Task requirements:
Which lines of the entries contain the string "will"? Copy each of them.

Supplied data below:

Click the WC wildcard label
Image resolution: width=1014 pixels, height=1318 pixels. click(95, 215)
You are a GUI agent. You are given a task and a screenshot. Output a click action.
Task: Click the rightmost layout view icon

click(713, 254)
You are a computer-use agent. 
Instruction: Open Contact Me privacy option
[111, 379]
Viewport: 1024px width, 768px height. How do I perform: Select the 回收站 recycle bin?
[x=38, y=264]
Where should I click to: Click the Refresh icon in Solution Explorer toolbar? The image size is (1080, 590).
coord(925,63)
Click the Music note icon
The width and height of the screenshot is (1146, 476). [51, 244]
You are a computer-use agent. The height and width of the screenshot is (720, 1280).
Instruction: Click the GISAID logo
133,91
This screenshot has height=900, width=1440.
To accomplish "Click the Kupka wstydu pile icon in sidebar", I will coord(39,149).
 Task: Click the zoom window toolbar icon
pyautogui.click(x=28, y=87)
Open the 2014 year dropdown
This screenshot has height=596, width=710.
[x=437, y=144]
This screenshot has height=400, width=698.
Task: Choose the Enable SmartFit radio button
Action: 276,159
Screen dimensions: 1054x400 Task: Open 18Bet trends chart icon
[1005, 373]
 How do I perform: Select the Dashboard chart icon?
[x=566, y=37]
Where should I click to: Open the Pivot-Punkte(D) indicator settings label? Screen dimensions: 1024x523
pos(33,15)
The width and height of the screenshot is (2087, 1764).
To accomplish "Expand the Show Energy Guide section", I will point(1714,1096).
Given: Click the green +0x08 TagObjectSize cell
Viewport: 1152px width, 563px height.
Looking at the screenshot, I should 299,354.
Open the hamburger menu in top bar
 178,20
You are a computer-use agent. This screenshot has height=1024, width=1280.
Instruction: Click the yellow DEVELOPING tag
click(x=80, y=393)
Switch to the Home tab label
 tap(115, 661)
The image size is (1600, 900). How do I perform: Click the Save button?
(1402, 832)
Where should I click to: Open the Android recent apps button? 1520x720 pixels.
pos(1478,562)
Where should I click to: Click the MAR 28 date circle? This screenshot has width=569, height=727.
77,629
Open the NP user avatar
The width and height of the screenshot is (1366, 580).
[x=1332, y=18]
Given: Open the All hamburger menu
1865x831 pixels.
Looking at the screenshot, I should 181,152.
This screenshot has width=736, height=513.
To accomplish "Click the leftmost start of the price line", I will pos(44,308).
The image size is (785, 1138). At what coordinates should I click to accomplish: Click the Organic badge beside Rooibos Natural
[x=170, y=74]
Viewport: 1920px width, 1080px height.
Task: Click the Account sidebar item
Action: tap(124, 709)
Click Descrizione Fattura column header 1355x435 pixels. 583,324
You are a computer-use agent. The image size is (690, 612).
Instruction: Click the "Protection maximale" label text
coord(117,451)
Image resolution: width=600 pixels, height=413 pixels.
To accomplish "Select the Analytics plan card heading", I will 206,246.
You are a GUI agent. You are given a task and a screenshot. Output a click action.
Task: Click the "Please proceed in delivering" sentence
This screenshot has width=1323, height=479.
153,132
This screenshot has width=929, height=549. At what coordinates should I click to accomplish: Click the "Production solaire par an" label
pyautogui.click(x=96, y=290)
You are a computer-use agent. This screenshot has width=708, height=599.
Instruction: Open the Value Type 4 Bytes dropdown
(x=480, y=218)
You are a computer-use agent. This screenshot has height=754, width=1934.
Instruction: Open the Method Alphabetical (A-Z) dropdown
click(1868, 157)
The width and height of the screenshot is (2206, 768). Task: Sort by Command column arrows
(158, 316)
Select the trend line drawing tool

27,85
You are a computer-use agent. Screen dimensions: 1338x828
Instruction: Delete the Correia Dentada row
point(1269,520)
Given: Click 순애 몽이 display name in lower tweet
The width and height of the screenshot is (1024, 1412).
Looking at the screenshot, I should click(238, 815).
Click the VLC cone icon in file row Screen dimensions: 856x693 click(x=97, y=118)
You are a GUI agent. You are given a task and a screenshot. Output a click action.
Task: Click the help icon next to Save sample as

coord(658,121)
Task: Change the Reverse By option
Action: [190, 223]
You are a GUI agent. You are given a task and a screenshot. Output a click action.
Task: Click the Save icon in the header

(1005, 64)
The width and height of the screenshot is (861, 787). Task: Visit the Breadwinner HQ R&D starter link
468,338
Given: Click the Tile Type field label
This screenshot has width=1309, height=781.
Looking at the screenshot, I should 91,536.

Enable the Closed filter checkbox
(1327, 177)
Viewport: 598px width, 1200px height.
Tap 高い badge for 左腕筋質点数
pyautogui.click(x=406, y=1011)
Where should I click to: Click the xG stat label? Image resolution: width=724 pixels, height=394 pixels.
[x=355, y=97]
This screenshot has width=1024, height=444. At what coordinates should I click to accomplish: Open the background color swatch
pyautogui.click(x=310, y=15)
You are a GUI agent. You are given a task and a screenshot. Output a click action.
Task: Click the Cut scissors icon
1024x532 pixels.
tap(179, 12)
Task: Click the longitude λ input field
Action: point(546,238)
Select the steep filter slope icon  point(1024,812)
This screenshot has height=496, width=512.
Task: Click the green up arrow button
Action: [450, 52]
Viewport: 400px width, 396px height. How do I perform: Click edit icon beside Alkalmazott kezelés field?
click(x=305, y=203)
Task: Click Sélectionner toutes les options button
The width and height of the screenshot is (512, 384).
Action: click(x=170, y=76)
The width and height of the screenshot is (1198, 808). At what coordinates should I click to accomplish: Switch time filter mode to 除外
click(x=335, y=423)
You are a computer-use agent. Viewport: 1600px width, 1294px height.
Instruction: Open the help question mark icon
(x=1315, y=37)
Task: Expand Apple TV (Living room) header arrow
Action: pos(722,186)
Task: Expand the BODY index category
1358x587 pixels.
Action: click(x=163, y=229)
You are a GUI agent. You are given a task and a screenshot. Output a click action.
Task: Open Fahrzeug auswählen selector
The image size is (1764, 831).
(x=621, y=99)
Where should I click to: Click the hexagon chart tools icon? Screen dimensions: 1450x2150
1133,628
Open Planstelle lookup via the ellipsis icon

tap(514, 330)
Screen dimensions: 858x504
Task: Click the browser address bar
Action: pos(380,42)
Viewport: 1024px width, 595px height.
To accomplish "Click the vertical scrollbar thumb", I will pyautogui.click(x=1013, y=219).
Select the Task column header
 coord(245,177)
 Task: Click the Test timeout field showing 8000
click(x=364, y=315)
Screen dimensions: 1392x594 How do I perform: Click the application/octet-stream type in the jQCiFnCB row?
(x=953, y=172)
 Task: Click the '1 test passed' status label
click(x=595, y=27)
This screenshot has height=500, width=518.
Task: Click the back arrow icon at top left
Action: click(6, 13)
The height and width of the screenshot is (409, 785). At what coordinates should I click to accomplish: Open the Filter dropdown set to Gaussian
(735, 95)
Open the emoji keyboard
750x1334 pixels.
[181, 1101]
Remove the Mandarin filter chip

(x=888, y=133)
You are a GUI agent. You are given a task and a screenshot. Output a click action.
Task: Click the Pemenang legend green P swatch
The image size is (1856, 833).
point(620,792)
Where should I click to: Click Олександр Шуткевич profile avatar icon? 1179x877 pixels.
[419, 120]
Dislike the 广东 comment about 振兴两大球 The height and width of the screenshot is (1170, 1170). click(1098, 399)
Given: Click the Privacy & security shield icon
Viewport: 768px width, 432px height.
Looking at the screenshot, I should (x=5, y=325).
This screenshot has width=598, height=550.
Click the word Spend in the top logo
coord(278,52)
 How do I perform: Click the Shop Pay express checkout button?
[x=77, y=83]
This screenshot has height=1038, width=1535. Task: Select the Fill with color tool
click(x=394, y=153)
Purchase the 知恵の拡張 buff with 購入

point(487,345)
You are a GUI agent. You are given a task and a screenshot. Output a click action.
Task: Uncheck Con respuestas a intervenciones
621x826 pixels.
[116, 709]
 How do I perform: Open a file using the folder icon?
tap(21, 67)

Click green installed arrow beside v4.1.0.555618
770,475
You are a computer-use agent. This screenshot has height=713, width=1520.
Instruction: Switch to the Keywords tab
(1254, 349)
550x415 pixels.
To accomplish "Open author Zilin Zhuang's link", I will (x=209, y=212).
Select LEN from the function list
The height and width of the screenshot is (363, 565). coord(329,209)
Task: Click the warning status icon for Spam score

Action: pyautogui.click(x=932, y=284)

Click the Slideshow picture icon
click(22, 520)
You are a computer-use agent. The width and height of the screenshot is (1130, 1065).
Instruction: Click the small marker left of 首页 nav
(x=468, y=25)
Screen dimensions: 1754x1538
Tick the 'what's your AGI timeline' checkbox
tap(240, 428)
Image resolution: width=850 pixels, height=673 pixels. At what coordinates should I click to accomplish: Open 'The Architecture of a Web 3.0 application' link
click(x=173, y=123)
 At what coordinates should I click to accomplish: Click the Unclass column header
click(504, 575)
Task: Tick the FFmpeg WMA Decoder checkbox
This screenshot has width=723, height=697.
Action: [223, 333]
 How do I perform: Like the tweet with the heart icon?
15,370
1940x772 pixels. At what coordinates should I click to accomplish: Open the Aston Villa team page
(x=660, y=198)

End of Supplied data.

Task result:
To accomplish "Click the Kupka wstydu pile icon in sidebar", I will coord(39,149).
To accomplish "Expand the Show Energy Guide section", I will point(1714,1096).
To accomplish "Click the leftmost start of the price line", I will pos(44,308).
To accomplish "Select the Analytics plan card heading", I will 206,246.
To accomplish "Click the vertical scrollbar thumb", I will pyautogui.click(x=1013, y=219).
To accomplish "Open author Zilin Zhuang's link", I will (x=209, y=212).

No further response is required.